Records shown:

↓

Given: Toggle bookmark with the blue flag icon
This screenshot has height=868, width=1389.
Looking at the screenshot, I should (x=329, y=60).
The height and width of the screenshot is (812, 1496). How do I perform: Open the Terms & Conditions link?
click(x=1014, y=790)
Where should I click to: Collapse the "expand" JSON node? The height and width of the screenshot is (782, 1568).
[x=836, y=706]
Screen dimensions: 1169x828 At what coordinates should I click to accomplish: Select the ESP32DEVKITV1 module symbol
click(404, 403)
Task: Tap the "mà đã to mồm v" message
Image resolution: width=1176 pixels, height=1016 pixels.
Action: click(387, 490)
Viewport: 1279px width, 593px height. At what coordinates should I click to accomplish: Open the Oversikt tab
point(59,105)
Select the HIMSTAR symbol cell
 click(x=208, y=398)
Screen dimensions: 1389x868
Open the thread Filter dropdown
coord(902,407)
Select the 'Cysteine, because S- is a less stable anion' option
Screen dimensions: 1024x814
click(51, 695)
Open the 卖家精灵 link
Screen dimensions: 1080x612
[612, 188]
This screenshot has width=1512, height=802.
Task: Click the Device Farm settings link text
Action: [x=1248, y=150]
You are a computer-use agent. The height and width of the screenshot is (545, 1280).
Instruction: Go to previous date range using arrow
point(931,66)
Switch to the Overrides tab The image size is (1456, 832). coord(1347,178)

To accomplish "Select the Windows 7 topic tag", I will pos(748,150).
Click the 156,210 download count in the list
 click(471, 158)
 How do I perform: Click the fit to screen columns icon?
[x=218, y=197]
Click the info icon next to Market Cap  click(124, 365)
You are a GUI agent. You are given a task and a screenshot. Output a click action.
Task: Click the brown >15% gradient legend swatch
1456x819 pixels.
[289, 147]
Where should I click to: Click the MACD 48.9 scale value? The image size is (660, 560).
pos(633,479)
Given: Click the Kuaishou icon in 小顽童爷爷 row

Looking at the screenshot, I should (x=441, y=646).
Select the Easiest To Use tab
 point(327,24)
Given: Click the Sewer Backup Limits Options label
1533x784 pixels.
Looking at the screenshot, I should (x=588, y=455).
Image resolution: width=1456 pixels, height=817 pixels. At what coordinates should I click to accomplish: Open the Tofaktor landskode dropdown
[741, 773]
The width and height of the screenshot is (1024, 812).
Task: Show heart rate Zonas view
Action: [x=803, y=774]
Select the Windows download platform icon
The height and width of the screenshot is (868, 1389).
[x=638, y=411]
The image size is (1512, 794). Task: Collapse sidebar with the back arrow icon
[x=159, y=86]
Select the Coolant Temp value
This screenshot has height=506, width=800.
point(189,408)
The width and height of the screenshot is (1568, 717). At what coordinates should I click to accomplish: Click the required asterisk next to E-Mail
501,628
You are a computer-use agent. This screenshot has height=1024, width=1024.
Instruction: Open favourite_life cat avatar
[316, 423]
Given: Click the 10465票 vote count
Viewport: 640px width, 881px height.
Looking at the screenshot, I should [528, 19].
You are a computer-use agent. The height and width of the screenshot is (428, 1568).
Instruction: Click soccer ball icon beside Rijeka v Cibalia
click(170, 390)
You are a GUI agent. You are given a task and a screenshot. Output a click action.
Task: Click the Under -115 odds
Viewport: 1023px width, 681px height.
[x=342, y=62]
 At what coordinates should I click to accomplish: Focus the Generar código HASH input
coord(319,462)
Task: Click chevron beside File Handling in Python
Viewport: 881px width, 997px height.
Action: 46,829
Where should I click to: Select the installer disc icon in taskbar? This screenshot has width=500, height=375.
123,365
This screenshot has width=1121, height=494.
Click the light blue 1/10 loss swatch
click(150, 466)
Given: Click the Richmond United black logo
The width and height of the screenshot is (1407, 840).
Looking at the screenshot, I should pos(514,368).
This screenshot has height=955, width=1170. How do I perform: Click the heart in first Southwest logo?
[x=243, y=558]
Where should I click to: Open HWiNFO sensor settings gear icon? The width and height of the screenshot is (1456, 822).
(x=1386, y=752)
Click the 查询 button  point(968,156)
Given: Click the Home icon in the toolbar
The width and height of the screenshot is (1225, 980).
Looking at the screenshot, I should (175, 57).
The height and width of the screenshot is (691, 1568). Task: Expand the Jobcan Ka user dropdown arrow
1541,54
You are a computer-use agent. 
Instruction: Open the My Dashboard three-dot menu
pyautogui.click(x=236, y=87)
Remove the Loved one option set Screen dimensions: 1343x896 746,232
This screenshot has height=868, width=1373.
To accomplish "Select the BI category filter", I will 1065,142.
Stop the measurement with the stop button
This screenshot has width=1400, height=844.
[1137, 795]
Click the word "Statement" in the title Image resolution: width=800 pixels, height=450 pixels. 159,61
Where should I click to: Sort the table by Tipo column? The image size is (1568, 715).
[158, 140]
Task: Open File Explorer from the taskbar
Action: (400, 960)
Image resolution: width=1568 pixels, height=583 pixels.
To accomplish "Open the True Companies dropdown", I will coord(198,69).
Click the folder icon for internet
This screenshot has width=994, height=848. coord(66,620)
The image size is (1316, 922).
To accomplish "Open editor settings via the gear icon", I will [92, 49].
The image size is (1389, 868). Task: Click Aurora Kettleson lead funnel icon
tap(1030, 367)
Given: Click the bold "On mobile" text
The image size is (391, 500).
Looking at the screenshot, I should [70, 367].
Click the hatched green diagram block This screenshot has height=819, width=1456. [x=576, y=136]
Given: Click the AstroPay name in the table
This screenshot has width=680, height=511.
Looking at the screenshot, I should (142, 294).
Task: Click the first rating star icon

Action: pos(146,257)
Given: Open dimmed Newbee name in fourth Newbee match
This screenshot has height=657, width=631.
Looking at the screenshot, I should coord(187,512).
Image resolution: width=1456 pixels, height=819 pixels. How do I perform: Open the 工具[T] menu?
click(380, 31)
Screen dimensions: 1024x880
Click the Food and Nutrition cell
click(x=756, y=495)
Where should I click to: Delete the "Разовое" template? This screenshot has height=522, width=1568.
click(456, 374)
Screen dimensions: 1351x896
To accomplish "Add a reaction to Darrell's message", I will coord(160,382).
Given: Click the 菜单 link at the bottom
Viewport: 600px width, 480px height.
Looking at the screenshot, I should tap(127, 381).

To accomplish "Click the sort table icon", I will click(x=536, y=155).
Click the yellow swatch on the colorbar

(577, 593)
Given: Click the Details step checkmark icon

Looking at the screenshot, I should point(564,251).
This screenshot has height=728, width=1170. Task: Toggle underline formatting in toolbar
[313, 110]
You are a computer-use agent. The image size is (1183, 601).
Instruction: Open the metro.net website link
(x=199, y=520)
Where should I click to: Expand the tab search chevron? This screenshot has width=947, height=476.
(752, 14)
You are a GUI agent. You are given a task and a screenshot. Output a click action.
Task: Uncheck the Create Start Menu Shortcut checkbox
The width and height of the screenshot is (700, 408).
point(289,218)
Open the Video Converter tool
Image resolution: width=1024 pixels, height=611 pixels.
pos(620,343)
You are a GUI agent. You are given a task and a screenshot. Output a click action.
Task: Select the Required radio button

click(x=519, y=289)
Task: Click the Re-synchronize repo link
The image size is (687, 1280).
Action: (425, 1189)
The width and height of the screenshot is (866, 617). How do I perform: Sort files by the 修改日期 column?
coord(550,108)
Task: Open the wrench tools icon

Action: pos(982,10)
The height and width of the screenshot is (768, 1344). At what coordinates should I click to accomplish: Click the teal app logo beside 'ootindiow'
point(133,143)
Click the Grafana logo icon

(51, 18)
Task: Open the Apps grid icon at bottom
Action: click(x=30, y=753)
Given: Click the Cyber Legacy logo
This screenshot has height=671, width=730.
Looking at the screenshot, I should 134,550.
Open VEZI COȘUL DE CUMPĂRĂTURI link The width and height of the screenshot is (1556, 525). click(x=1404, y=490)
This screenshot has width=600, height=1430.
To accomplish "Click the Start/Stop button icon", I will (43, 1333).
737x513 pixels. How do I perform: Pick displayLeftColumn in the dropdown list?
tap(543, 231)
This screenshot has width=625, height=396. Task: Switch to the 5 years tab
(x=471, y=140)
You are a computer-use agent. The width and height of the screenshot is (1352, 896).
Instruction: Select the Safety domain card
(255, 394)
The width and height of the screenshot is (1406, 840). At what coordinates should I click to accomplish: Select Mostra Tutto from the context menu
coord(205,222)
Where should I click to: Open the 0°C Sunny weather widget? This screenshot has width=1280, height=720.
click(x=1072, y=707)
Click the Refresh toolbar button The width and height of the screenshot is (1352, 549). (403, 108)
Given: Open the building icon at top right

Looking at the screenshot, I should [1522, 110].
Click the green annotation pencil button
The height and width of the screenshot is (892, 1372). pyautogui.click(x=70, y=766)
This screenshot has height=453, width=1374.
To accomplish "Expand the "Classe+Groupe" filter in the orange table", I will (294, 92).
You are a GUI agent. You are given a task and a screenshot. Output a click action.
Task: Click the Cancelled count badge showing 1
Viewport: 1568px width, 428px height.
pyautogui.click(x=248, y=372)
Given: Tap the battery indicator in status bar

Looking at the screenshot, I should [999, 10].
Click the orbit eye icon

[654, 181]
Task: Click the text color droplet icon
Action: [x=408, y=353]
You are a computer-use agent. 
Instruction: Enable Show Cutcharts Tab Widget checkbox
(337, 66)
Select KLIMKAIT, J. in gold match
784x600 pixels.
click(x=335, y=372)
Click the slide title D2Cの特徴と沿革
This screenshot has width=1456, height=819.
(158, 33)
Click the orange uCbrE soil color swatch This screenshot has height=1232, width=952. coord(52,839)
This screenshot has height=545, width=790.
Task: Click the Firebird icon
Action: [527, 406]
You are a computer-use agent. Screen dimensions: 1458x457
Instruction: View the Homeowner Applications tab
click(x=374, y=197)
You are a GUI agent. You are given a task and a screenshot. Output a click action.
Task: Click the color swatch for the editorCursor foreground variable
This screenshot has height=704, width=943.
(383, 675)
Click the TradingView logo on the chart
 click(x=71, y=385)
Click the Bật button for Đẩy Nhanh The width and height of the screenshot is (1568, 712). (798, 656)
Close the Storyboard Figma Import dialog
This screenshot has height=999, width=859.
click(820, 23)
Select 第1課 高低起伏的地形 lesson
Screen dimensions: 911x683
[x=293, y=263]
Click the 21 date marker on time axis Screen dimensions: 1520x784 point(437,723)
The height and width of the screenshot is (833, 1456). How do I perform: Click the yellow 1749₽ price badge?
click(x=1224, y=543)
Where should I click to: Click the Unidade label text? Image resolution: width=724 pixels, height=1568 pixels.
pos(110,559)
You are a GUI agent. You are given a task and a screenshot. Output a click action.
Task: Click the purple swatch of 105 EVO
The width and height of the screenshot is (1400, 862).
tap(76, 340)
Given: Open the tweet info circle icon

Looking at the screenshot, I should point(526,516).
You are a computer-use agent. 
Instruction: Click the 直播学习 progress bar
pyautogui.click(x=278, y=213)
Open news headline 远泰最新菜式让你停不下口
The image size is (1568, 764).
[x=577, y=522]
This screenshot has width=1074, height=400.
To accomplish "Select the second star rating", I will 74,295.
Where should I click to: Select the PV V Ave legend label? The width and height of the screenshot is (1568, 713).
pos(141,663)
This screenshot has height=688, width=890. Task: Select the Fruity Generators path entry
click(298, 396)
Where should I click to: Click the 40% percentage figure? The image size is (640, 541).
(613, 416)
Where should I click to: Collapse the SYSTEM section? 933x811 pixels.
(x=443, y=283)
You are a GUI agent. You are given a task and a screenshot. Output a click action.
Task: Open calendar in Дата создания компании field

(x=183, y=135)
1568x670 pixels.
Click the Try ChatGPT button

↑

Written problem: Gather every line of the material above that contains the string "with", counting a line only when its capitalization matches.

Response to the exercise:
Given: Toggle bookmark with the blue flag icon
The image size is (1512, 794). Task: Collapse sidebar with the back arrow icon
Stop the measurement with the stop button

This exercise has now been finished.